CD, Satellite Symphonics, 2004
After hearing “Avalanche” one might be tempted to apply the old adage “Imitation is the sincerest form of flattery” to I, Synthesist’s debut album. Tempted, yes, and not without certain reason but, in doing that, one would be also committing a serious injustice.
Musically, “Avalanche” is strongly reminiscent of luminaries such as Gary Numan and Fad Gadget, at times going beyond the line of reminiscence to the point of recreating their music style. In addition to the strong and obvious influences of Gary Numan and Fad Gadget, Kraftwerk’s minimalism is a definite component of I, Synthesist’s sound and Bowie’s presence can also be felt. In a way it’s almost as if one could distil parts of the essences of the aforementioned musicians and combine them into something else, putting that something to work creating music. The final product could well be “Avalanche”. In any case, this album shows great skill of composition as it is no easy feat to create such a musical destilate and make it sound coherent.
Hearing “Avalanche”, it feels that the album is divided into two parts, one seemingly more beat-driven and geared towards dance-floor and a second part, more ballad oriented. Songs like “Red Clouds”, “The Lost Parade”, “Captain, My Captain”, “Another World” are sure to cause an impression staying in your head for some time. Oddly enough, “Images” can’t stop reminding me of The Kinks. Lirically, “Avalanche” is quite good as I, Synthesist manages to avoid many of the pitfalls usually associated with synth and retropop lyrics.

• RECORD SET

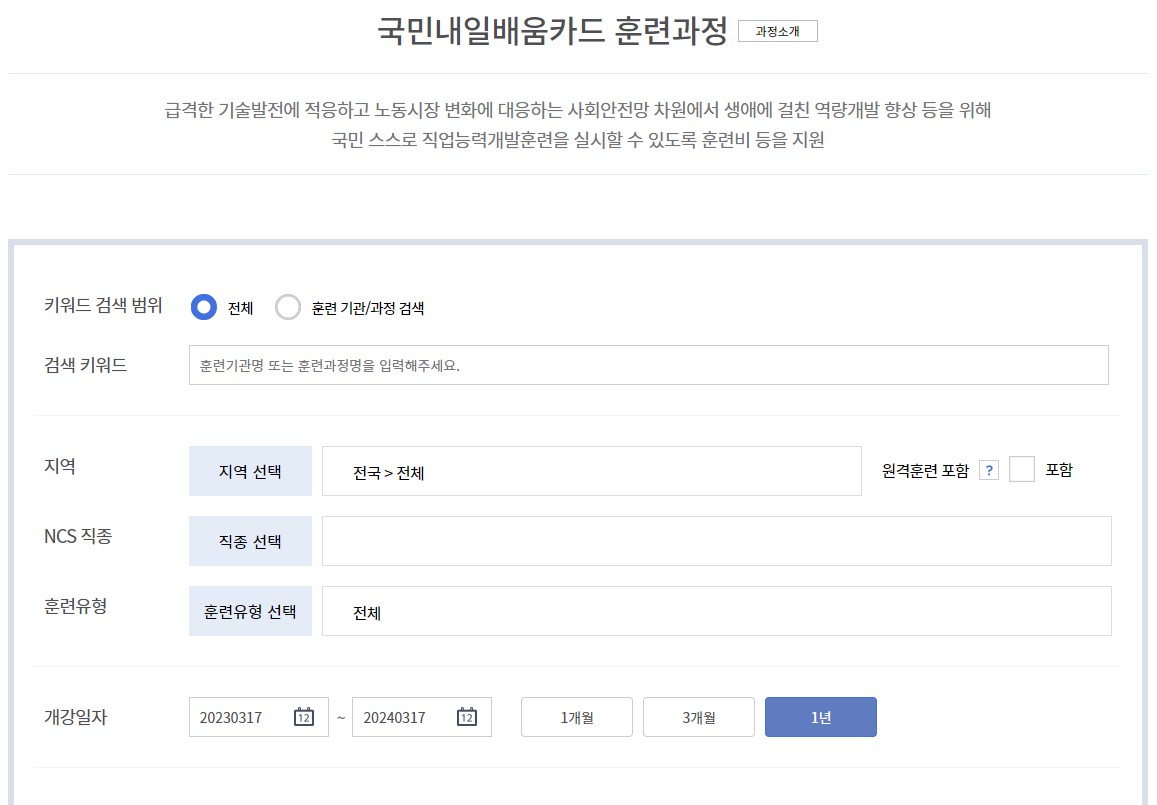Click the highlighted 1년 date range button

pos(820,716)
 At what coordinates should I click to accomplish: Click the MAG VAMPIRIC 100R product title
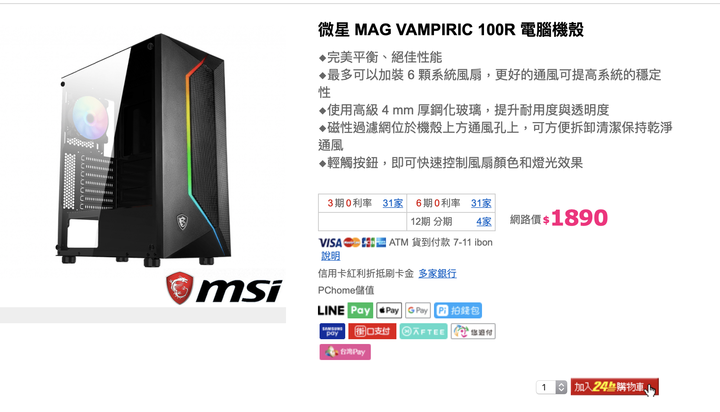(450, 30)
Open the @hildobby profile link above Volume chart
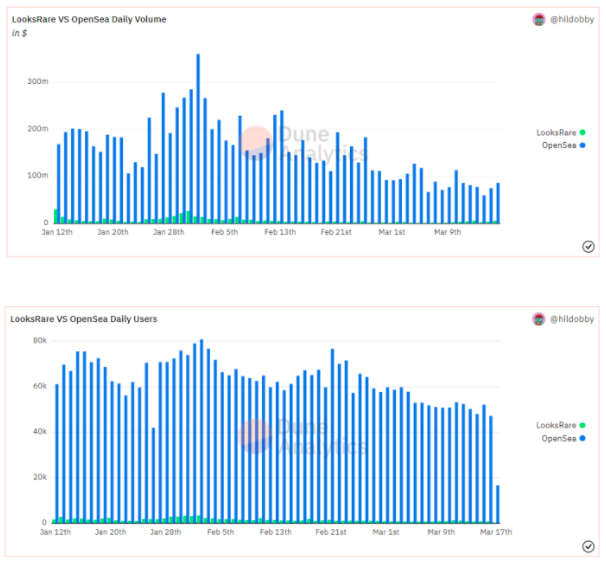 (572, 19)
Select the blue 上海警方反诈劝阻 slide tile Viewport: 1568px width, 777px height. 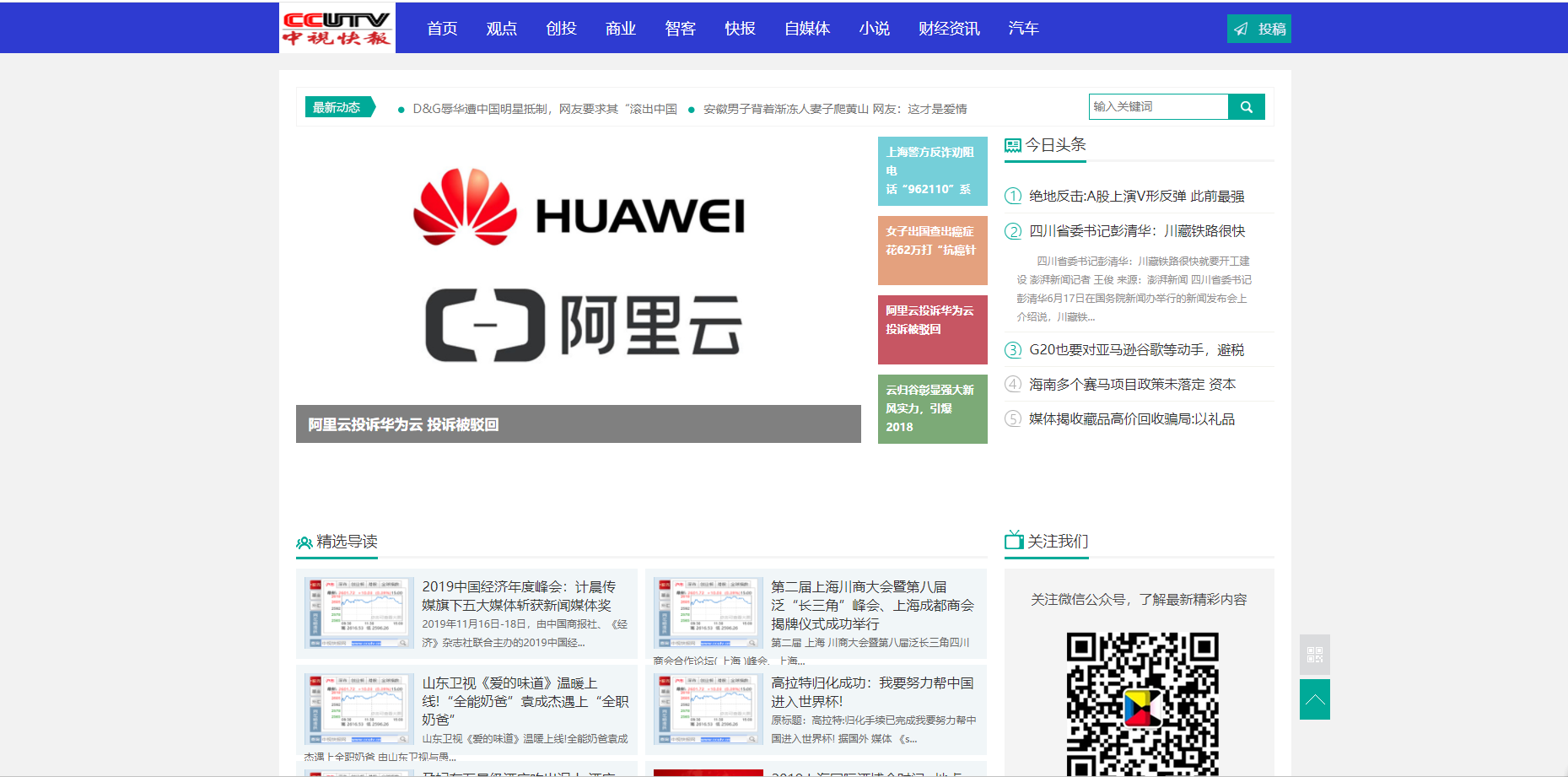pyautogui.click(x=932, y=171)
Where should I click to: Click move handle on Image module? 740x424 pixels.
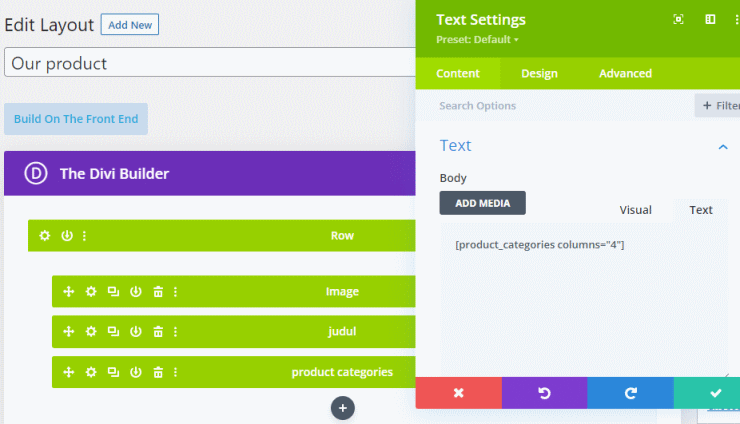coord(69,292)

• STATED PROBLEM
Reproduce the entire album review of "Avalanche" word for word.

• ANSWER BELOW
CD, Satellite Symphonics, 2004
After hearing “Avalanche” one might be tempted to apply the old adage “Imitation is the sincerest form of flattery” to I, Synthesist’s debut album. Tempted, yes, and not without certain reason but, in doing that, one would be also committing a serious injustice.
Musically, “Avalanche” is strongly reminiscent of luminaries such as Gary Numan and Fad Gadget, at times going beyond the line of reminiscence to the point of recreating their music style. In addition to the strong and obvious influences of Gary Numan and Fad Gadget, Kraftwerk’s minimalism is a definite component of I, Synthesist’s sound and Bowie’s presence can also be felt. In a way it’s almost as if one could distil parts of the essences of the aforementioned musicians and combine them into something else, putting that something to work creating music. The final product could well be “Avalanche”. In any case, this album shows great skill of composition as it is no easy feat to create such a musical destilate and make it sound coherent.
Hearing “Avalanche”, it feels that the album is divided into two parts, one seemingly more beat-driven and geared towards dance-floor and a second part, more ballad oriented. Songs like “Red Clouds”, “The Lost Parade”, “Captain, My Captain”, “Another World” are sure to cause an impression staying in your head for some time. Oddly enough, “Images” can’t stop reminding me of The Kinks. Lirically, “Avalanche” is quite good as I, Synthesist manages to avoid many of the pitfalls usually associated with synth and retropop lyrics.